In the crowd, protestors shout and cheer, and the police watch over them. One officer is nervous, but the other has heard John Kumalo speak before. He says confidently that John Kumalo is a coward. He always gets the crowd just a little excited, and then he backs off. Clearly he understands that he might go to jail, lose his business, or even get murdered if he incited an actual rebellion. He is unwilling to do any of those things, so he always ends his speeches before the crowd gets out of control.
In front of the crowd, John Kumalo says it is wrong that laborers work so hard and still starve. Elsewhere in the world, downtrodden people have fought for and won the right to fair pay. “Is it we that must be kept poor so that others may stay rich?” he asks.
The crowd cheers and shouts, and the police grumble that it is dangerous to allow a man with such a great speaking voice to be a leader among the workers. They murmur that the government should throw him in prison “or shoot him.”
However, the police officers do not have to worry. John Kumalo loves his possessions and his small amount of power, and he is unwilling to risk either one. He likes speaking in front of crowds, and he likes it when people applaud and admire him. The narrator observes, “There is no applause in prison.” So just when the crowd gets really excited, John Kumalo thanks everyone and leaves.
Stephen Kumalo watches this speech, and he thinks his brother’s voice is amazing. With Msimangu by his side, he works his way forward in the crowd so they can hear what the next man has to say.
Jarvis also attends the speech, accompanied by his daughter-in-law’s brother, John Harrison. After the speech is over, Jarvis says he wants to leave. John, who believes strongly in reform and revolution, reflects privately that old men cannot face the truth about what needs to happen in South Africa. “But we have to face it,” he says to himself.
All of South Africa grows anxious as the strike movement grows, but the actual strike turns out to be a fairly minor ordeal.

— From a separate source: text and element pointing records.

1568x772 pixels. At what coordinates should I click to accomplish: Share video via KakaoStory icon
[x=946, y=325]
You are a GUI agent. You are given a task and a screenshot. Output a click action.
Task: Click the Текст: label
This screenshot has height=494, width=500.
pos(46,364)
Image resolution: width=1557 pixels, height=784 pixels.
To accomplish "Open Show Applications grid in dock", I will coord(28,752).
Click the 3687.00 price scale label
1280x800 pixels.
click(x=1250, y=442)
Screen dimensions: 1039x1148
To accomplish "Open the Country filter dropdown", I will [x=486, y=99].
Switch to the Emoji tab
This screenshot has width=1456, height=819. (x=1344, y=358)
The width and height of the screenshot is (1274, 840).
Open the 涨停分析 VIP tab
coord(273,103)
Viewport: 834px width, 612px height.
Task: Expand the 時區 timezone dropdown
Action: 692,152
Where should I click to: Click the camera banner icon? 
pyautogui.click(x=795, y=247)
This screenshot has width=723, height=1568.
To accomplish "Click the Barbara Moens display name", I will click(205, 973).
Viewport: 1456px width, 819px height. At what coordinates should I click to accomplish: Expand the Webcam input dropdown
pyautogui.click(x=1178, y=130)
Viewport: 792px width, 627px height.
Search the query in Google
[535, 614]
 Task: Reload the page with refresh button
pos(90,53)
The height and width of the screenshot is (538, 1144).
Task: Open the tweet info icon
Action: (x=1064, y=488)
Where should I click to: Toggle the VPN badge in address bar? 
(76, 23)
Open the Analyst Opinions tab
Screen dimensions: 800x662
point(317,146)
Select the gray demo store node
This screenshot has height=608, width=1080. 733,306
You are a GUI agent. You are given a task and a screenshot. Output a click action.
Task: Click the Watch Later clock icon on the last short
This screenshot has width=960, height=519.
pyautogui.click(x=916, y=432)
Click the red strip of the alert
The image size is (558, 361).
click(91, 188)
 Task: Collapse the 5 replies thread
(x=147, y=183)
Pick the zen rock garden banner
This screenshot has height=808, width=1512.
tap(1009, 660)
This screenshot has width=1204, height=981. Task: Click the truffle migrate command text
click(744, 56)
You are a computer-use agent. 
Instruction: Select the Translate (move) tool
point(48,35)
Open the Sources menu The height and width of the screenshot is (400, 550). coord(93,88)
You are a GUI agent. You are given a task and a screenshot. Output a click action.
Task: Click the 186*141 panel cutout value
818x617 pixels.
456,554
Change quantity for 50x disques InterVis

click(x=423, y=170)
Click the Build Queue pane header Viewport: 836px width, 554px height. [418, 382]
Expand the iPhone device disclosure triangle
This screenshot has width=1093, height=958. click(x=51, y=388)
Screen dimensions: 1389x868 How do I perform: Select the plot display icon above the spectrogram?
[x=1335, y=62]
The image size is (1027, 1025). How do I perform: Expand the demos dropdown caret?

The black laborers march around the mines until the police go in and fight them. Three black men die, but that is the worst of it. The leaders of the strike demand a chance to negotiate with the mine owners, but the owners refuse on the grounds that black people are “simple souls” who cannot learn “the art of negotiation.”
In the end, the strike is stopped, and things go back to the way they were. However, the narrator observes that even when a situation looks quiet, a great deal may be happening below the surface.